◆ ABOUT THIS EXERCISE:
Take the line containing "University of Florida (71, 2526)" in the listing below and copy it, along with every line after it, without alteration.

◆ PROVIDED DATA:
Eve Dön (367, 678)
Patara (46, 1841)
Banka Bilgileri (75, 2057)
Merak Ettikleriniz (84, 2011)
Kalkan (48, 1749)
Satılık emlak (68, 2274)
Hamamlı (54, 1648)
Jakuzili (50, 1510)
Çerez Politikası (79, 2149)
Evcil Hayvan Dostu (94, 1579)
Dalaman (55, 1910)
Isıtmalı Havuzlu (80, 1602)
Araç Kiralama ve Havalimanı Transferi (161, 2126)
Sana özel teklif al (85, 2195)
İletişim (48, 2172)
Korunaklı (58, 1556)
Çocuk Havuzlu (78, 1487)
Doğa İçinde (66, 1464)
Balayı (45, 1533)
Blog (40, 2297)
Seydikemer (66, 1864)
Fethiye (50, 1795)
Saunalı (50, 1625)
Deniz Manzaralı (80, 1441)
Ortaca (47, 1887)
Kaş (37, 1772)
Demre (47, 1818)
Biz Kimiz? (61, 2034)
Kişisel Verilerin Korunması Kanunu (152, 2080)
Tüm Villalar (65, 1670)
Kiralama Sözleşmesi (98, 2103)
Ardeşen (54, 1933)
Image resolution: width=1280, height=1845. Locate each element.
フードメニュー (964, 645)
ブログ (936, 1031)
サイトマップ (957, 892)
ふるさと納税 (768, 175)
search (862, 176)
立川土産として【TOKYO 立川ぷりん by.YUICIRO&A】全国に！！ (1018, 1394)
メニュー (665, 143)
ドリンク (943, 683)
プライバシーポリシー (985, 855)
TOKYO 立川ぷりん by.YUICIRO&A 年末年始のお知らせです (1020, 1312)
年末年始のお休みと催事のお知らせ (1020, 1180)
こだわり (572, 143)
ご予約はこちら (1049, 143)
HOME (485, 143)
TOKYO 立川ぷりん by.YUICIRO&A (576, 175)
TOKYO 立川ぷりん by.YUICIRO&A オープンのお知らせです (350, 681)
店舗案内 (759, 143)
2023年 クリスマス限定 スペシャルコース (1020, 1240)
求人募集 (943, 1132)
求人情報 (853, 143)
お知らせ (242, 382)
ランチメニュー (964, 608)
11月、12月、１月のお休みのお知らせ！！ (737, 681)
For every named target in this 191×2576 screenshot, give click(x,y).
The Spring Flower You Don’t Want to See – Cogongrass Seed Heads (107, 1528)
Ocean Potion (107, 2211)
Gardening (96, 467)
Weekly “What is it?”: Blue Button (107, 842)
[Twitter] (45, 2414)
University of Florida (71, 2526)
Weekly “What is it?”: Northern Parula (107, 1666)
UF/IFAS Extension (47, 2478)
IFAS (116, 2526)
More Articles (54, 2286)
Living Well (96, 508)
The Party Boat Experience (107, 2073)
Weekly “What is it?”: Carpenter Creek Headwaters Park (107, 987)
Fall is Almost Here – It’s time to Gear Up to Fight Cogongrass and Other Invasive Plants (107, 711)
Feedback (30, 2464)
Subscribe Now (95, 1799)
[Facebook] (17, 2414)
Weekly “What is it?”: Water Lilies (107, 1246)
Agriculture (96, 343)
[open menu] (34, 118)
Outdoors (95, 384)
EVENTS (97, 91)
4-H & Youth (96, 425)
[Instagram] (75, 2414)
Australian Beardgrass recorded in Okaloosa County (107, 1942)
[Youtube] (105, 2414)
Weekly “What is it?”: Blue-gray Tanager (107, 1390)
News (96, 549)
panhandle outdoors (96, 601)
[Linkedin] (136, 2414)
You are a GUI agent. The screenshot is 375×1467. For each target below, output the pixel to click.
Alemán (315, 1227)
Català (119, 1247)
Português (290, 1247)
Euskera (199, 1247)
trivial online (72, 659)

◆ REPLY:
University of Florida (71, 2526)
Weekly “What is it?”: Northern Parula (107, 1666)
UF/IFAS Extension (47, 2478)
IFAS (116, 2526)
More Articles (54, 2286)
Living Well (96, 508)
The Party Boat Experience (107, 2073)
Weekly “What is it?”: Carpenter Creek Headwaters Park (107, 987)
Fall is Almost Here – It’s time to Gear Up to Fight Cogongrass and Other Invasive Plants (107, 711)
Feedback (30, 2464)
Subscribe Now (95, 1799)
[Facebook] (17, 2414)
Weekly “What is it?”: Water Lilies (107, 1246)
Agriculture (96, 343)
[open menu] (34, 118)
Outdoors (95, 384)
EVENTS (97, 91)
4-H & Youth (96, 425)
[Instagram] (75, 2414)
Australian Beardgrass recorded in Okaloosa County (107, 1942)
[Youtube] (105, 2414)
Weekly “What is it?”: Blue-gray Tanager (107, 1390)
News (96, 549)
panhandle outdoors (96, 601)
[Linkedin] (136, 2414)
You are a GUI agent. The screenshot is 375×1467. For each target below, output the pixel to click.
Alemán (315, 1227)
Català (119, 1247)
Português (290, 1247)
Euskera (199, 1247)
trivial online (72, 659)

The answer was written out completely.